**Page extract:**
>>

The phone rings.
I check the contact on my vibrating cell; the name of the daycare is boldly illuminated in the center of the screen, a subtle scream that motherhood is sacrifice before I even pick up the phone.
The daycare. Awesome.
I answer, because, of course, how can I not? Even though I have a deadline, even though I’m already behind, even though it was just last week that I left work early to pick up my two-year-old, how can I not?
I answer, and receive news of a fever, or vomiting, or a rash, and assure the director that, yes, I or my husband will be removing him from her care presently, lest he infect the other cesspools of germs which are daycare-going toddlers.
Then I sit, silently, panicking, practicing in my head what I am going to tell my boss, realizing yet again how much I loathe confrontation and how hard it is to stand up for my best interests, my son’s best interests, in the face of conflict.
Then I stand, calling my husband, letting him know that our child is sick and that I will be getting him. I, because my schedule is more “flexible”. I, because at least I don’t work the kind of job like his where leaving early is an impossibility. I, because I can occasionally “work from home”, which is so successful when there’s a sick child is clamoring for your attention and care. I am grateful to have the flexibility that I do, however, because, so far, we are both still employed.
Then I walk down the hall to knock on my boss’s door, to ask her if I can, yet again, leave for the day. It’s déjà vu, a glitch in the Matrix, because I just did this, and she must know it. The last time wasn’t illness; the last time was a sudden appointment and a meeting with his team of therapists and specialists, because this entire mess is complicated by having a special needs child.
My boss is a mother, has a heart, seems to understand the urgency of a sick child, but how many more times can I ask this? How many more times will I have to choose between my job and giving my child the support he needs to flourish?
I pick him up, and yes, he is sick, and so sad, and my heart goes out to him. He’s on the autism spectrum, and I don’t care, because he’s perfect, but there’s a lot that goes into managing that diagnosis. There’s a lot that is incompatible with 9-5, with full-time employment, with the difficulty of mid-day doctor’s appointments and weekly sessions, trying to fit your life and the life of your son into someone else’s 9-5.
We go home, and he sleeps—thankfully, he sleeps—but I am nervous to check my work e-mail, nervous to see what I’ve missed, who’s been looking for me, what I should have done but didn’t because my love for my son transcends normal business hours. I miss the deadline but still complete the task, writing furiously, producing, creating what my job requires, just a little later than when it was requested. He sleeps, and I take care of loose ends, measure out Children’s Motrin for when he wakes, call one in a seemingly endless stream of therapists, the one who called me a week ago and to whom I am only now getting back.

<<

**Entries supplied:**
>>

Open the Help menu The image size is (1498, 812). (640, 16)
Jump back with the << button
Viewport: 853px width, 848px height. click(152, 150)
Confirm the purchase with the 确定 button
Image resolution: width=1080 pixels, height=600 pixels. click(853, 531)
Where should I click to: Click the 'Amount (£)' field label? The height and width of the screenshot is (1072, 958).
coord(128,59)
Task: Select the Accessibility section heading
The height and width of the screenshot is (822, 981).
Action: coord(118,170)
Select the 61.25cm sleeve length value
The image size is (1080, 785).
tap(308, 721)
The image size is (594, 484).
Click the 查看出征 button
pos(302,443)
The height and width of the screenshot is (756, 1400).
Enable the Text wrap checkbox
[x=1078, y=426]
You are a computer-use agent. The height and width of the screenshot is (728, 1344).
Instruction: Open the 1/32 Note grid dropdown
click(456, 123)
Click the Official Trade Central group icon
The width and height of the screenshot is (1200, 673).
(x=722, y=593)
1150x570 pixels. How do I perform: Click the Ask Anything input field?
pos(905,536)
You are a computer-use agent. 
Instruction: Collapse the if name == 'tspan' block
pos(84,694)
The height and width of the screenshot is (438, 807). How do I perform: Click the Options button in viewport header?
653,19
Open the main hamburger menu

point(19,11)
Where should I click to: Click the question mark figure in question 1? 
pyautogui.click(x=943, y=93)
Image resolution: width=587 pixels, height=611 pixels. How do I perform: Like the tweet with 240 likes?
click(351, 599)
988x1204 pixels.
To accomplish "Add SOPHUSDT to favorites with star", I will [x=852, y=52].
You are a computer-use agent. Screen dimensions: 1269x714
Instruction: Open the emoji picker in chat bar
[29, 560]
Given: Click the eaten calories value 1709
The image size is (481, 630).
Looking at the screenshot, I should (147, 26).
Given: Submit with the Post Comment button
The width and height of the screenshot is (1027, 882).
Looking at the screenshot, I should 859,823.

<<

**Problems and tasks:**
a) In the essay, how old is the narrator's son?
b) Copy the part of the essay that opens with "I pick him up, and" and closes with "someone else’s 9-5.", switching "incompatible" to "at odds".
The lines are separate material from the essay.

**Exercise answers:**
a) He is two years old.

b)
I pick him up, and yes, he is sick, and so sad, and my heart goes out to him. He’s on the autism spectrum, and I don’t care, because he’s perfect, but there’s a lot that goes into managing that diagnosis. There’s a lot that is at odds with 9-5, with full-time employment, with the difficulty of mid-day doctor’s appointments and weekly sessions, trying to fit your life and the life of your son into someone else’s 9-5.